From: Kent Overstreet <koverstreet-hpIqsD4AKlfQT0dZR+AlfA@public.gmane.org>
To: Mike Snitzer <snitzer-H+wXaHxf7aLQT0dZR+AlfA@public.gmane.org>
Cc: linux-bcache-u79uwXL29TY76Z2rM5mHXA@public.gmane.org,
linux-kernel-u79uwXL29TY76Z2rM5mHXA@public.gmane.org,
dm-devel-H+wXaHxf7aLQT0dZR+AlfA@public.gmane.org,
axboe-tSWWG44O7X1aa/9Udqfwiw@public.gmane.org
Subject: Re: NULL pointer due to malformed bcache bio
Date: Fri, 12 Apr 2013 11:53:01 -0700 [thread overview]
Message-ID: <20130412185301.GA31442@localhost> (raw)
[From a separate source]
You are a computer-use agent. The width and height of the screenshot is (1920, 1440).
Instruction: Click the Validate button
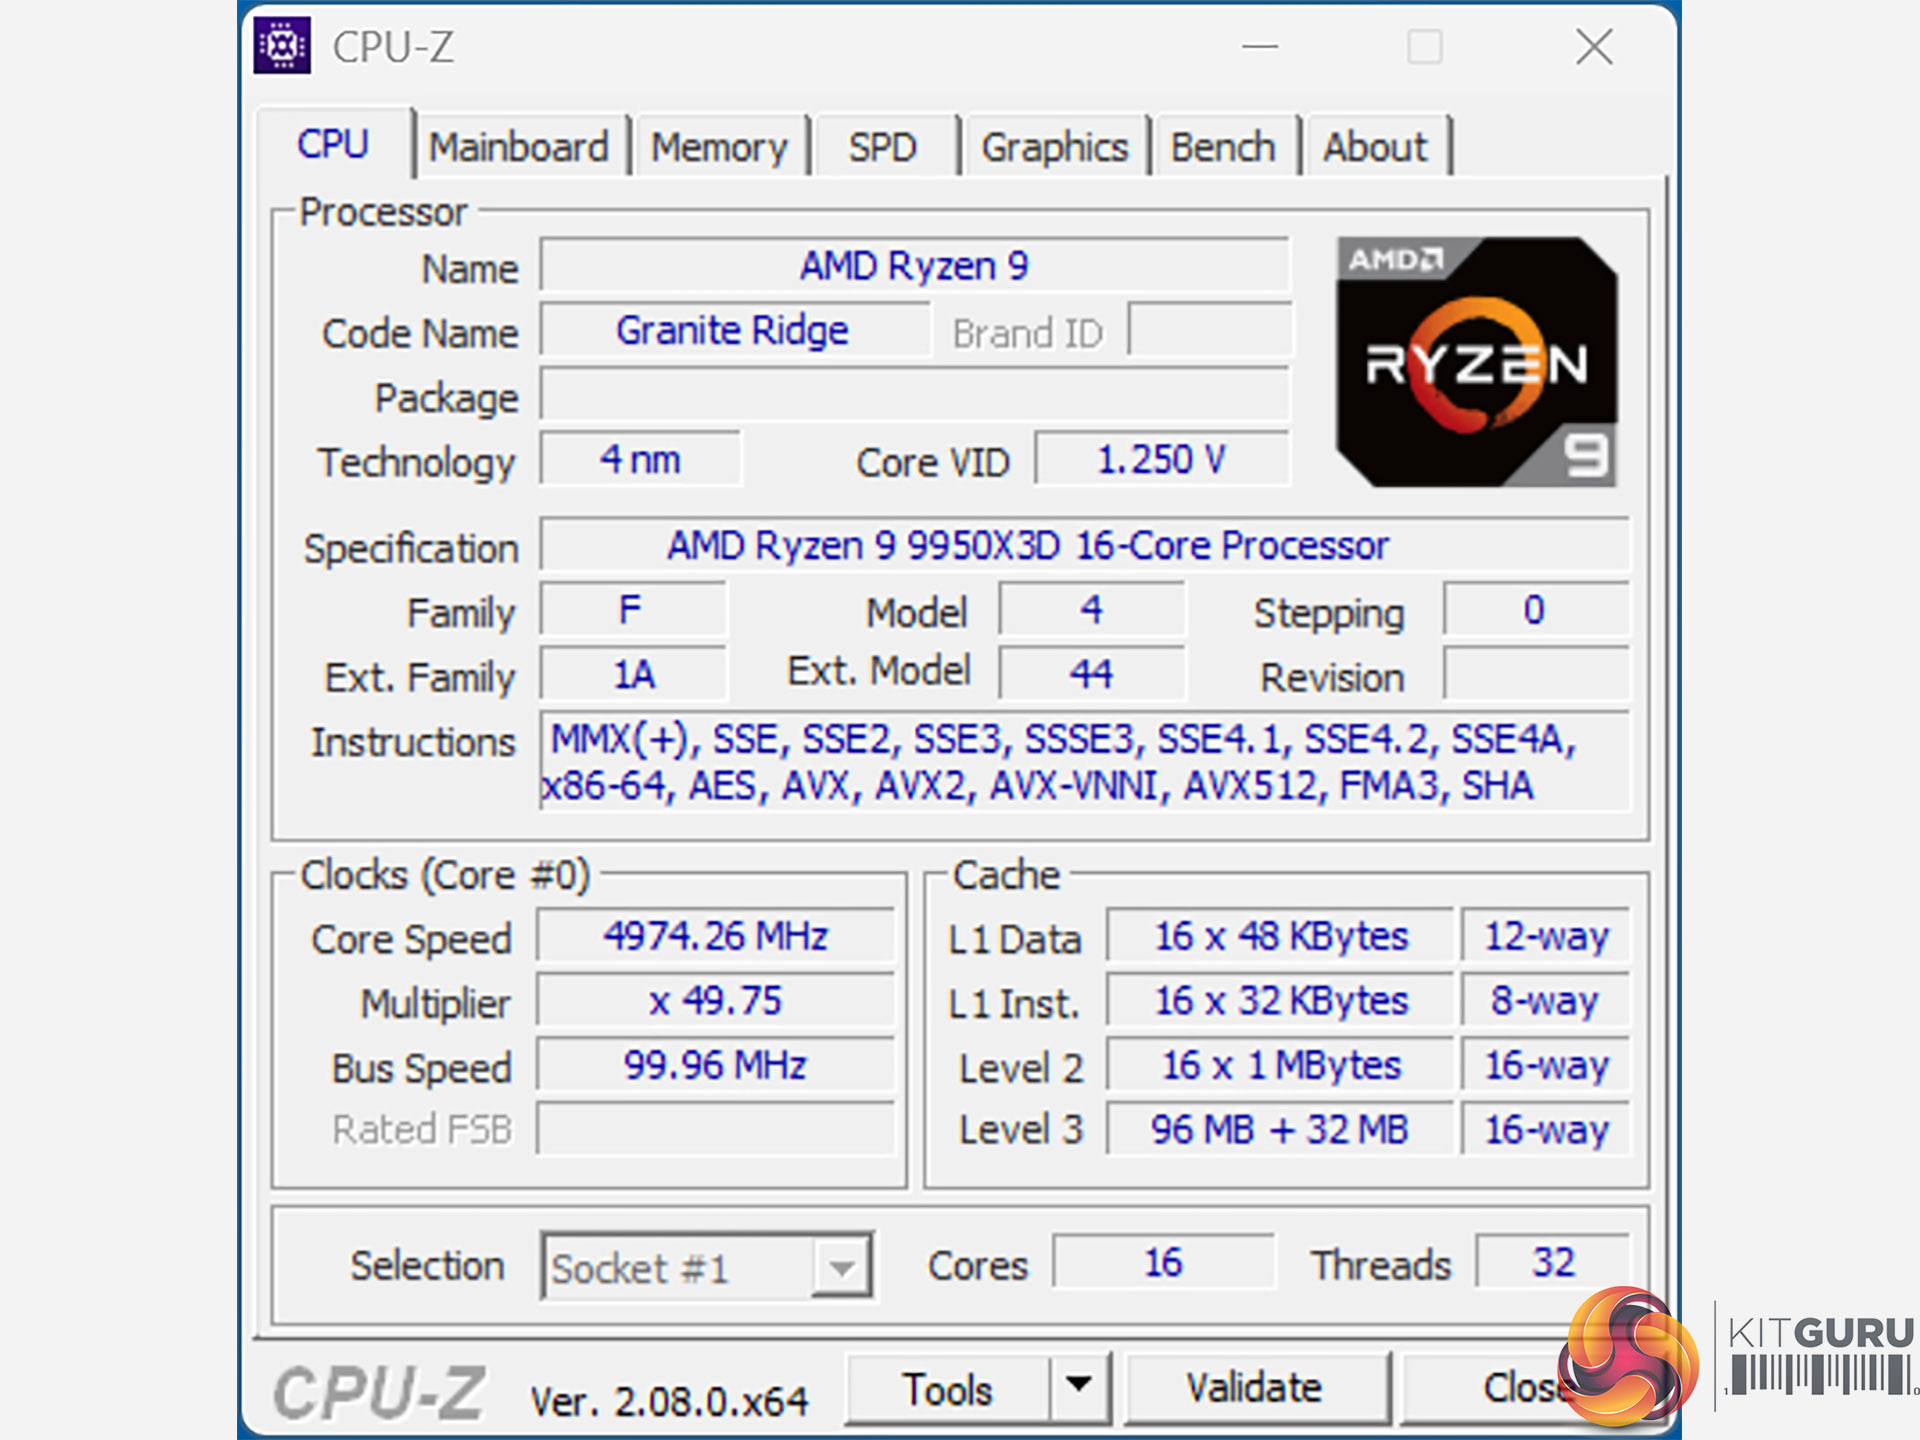[x=1255, y=1388]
In-Reply-To: <20130411000342.GA19451-H+wXaHxf7aLQT0dZR+AlfA@public.gmane.org>
On Wed, Apr 10, 2013 at 08:03:42PM -0400, Mike Snitzer wrote:
> On Wed, Apr 10 2013 at 6:49pm -0400,
> Kent Overstreet <koverstreet-hpIqsD4AKlfQT0dZR+AlfA@public.gmane.org> wrote:
>
> > On Wed, Apr 10, 2013 at 04:54:40PM -0400, Mike Snitzer wrote:
> > > Hey,
> > >
> > > So DM core clearly needs to be more defensive about the possibility for
> > > a NULL return from bio_alloc_bioset() given I'm hitting a NULL pointer
> > > in DM's alloc_tio() because nr_iovecs=512. bio_alloc_bioset()'s call to
> > > bvec_alloc() only supports nr_iovecs up to BIO_MAX_PAGES (256).
> > >
> > > Seems bcache should be using bio_get_nr_vecs() or something else?
> > >
> > > But by using a bcache bucket size of 2MB, with the bcache staged in
> > > Jens' for-next, I've caused bcache to issue bios with nr_iovecs=512:
> >
> > Argh. Why is dm using bi_max_vecs instead of bi_vcnt? I could hack
> > around this in bcache but I think dm is doing the wrong thing here.
>
> But even bio_alloc_bioset() sets: bio->bi_max_vecs = nr_iovecs;
> And bio_clone_bioset() calls bio_alloc_bioset() with bio->bi_max_vecs.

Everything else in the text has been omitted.